Sildenafil improves skeletal muscle oxygenation during exercise in men with intermittent claudication

Abstract

Endothelial dysfunction caused by defective nitric oxide (NO) signaling plays a pivotal role in the pathogenesis of intermittent claudication (IC). In the present study, we evaluated the acute effects of sildenafil, a phosphodiesterase type 5 inhibitor that acts by prolonging NO-mediated cGMP signaling in vascular smooth muscle, on blood pressure (BP), skeletal muscle oxygenation, and walking tolerance in patients with IC. A randomized, double-blind, crossover study was conducted in which 12 men with stable IC received two consecutive doses of 50 mg of sildenafil or matching placebo and underwent a symptom-limited exercise test on the treadmill.
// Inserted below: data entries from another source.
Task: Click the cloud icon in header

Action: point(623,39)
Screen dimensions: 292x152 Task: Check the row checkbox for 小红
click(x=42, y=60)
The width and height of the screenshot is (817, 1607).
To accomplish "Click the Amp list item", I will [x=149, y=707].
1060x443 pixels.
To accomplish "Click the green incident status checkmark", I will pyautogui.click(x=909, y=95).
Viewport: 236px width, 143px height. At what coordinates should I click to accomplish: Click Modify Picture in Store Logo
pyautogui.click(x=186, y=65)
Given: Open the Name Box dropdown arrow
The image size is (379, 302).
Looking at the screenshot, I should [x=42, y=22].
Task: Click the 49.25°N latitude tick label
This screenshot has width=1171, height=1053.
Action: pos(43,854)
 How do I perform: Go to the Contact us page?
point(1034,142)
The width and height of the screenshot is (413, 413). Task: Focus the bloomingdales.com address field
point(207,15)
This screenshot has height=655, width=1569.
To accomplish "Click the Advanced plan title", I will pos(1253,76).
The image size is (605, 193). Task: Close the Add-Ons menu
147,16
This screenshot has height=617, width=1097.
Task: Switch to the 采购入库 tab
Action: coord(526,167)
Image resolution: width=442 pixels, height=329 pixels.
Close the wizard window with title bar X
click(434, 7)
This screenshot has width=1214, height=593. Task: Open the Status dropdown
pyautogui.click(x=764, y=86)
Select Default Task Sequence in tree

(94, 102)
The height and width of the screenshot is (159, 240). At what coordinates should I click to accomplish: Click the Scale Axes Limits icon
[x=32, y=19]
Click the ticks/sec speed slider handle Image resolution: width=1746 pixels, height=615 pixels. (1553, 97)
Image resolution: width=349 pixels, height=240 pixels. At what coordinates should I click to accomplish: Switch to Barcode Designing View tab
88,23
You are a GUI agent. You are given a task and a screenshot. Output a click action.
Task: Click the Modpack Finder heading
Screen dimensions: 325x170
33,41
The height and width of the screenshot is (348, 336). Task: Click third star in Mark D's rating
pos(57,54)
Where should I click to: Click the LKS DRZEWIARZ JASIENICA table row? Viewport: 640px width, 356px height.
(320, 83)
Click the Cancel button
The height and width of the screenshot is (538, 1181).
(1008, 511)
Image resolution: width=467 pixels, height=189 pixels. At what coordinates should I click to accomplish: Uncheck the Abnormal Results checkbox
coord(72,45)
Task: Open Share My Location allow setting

Changes in gastrocnemius deoxy-hemoglobin by near-infrared spectroscopy estimated peripheral muscle O-2 delivery-to-utilization matching. Systolic BP was significantly lower during the sildenafil trial relative to placebo during supine rest (similar to 15 mmHg), submaximal exercise (similar to 14 mmHg), and throughout recovery (similar to 18 mmHg) (P < 0.05). Diastolic BP was also lower after sildenafil during upright rest (similar to 6 mmHg) and during recovery from exercise (similar to 7 mmHg) (P < 0.05). Gastrocnemius deoxygenation was consistently reduced during submaximal exercise (similar to 41%) and at peak exercise (similar to 34%) following sildenafil compared with placebo (P < 0.05). However, pain-free walking time (placebo: 335 +/- 42 s vs. sildenafil: 294 +/- 35 s) and maximal walking time (placebo: 701 +/- 58 s vs. sildenafil: 716 +/- 62 s) did not differ between trials. Acute administration of sildenafil lowers BP and improves skeletal muscle oxygenation during exercise but does not enhance walking tolerance in patients with IC. Whether the beneficial effects of sildenafil on muscle oxygenation can be sustained over time and translated into positive clinical outcomes deserve further consideration in this patient population.